Thames House

MI5 headquarters

Thames HouseOur headquarters, Thames House, in central London is a Grade II listed building in Westminster, not far from the Houses of Parliament. 

Design and construction 

Thames House was designed by Sir Frank Baines, the Principal Architect of the Government's Office of Works, and constructed in 1929-30. The area on which Thames House was built was devastated by flooding on 7 January 1928. 

The design of Thames House owes much to the Imperial Neoclassical style of Sir Edwin Lutyens, the designer of the Cenotaph on Whitehall and the UK ambassador’s residence in Washington DC. It also ties in with the Imperial style of Lambeth Bridge, built between 1930 and1932 and situated opposite Thames House. 

The Portland stone façade is decorated with sculptures by Charles Sargeant Jagger, a prominent British sculptor of the early 20th century, who also designed the Royal Artillery Memorial at Hyde Park Corner. 

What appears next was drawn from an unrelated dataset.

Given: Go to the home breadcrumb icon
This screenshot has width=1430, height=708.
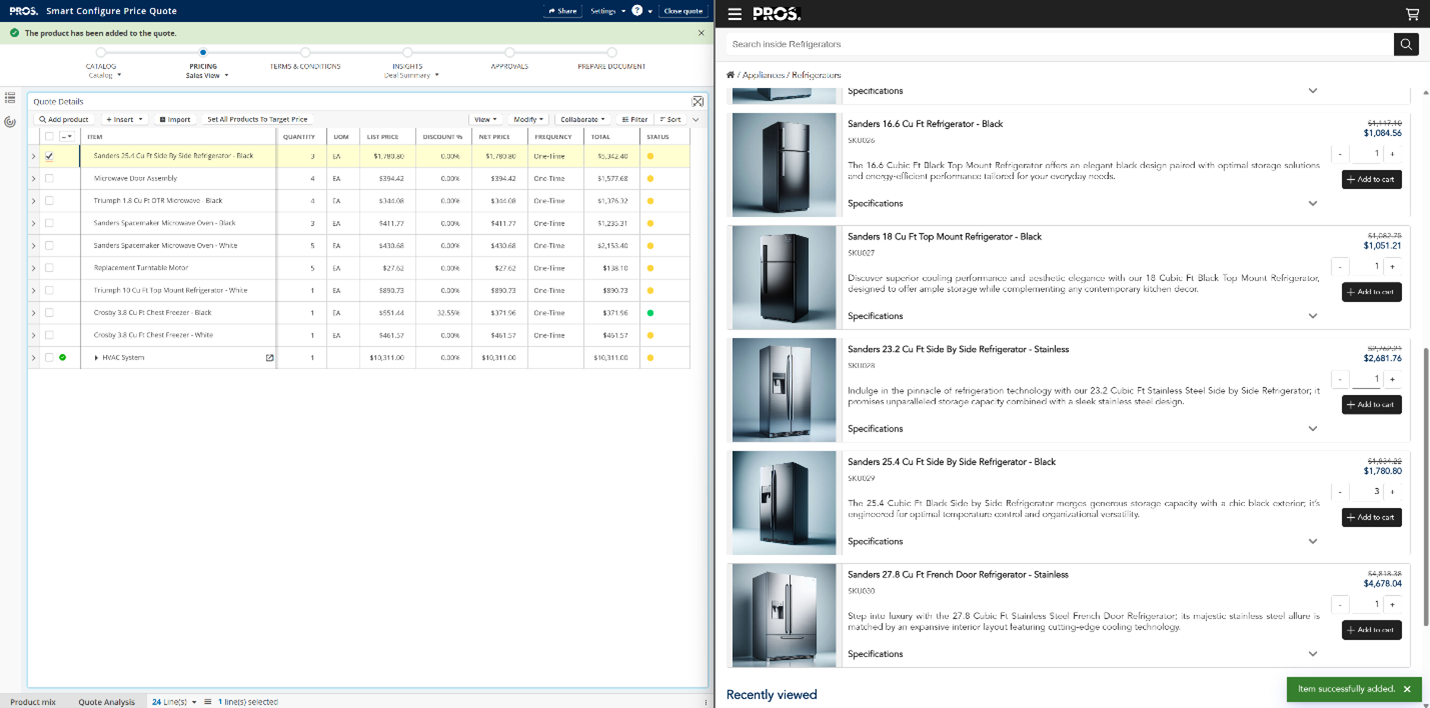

The facade of Thames House displays a number of inscribed coats of arms with Latin mottos that reflect the building's location and history prior to it becoming the MI5's headquarters. These represent the City of Westminster, the City of London and the Port of London Authority. Our own crest is displayed in the flag flown from the roof of Thames House. 

The building's impressive riverside location and advanced internal features led to it being described in the 1930s as "the finest office building in the British Empire". Its letting agent described it as "represent[ing] the last word in modern business efficiency." However, the design was not universally praised; the architectural historian Sir Nikolaus Pevsner wrote of his dislike for Thames House's "nasty cheese-coloured roof." 

Use of Thames House 

Thames House originally consisted of two separate blocks linked by an archway across Page Street. Before the Second World War, a variety of tenants used the building. It was used as an air raid shelter during the war, with local residents sleeping in the basement while bombs fell on Westminster. 

By the mid-1980s, Thames House was occupied by chemical company ICI (in the north block) and the Department of Energy (in the south block). The Security Service was, at this time, housed in a number of different buildings around London and new accommodation was needed to provide a better working environment for staff and to house new requirements such as modern IT systems. 

The two blocks of Thames House were acquired by the government at the end of the 1980s and were extensively refurbished for use by the MI5. Some major structural changes were made, such the construction of a new link block between the two formerly separate wings of the building. The refurbished Thames House was officially opened on 30 November 1994 by the then Prime Minister, Sir John Major. 

Thames House in popular culture 

The building that represents the exterior of Thames House in the TV series Spooks (or MI-5 as it was broadcast in the US) is a different building altogether. Spooks' version of Thames House is actually Freemasons' Hall in Great Queen Street, Covent Garden, and the interior depicted in the series is a studio set.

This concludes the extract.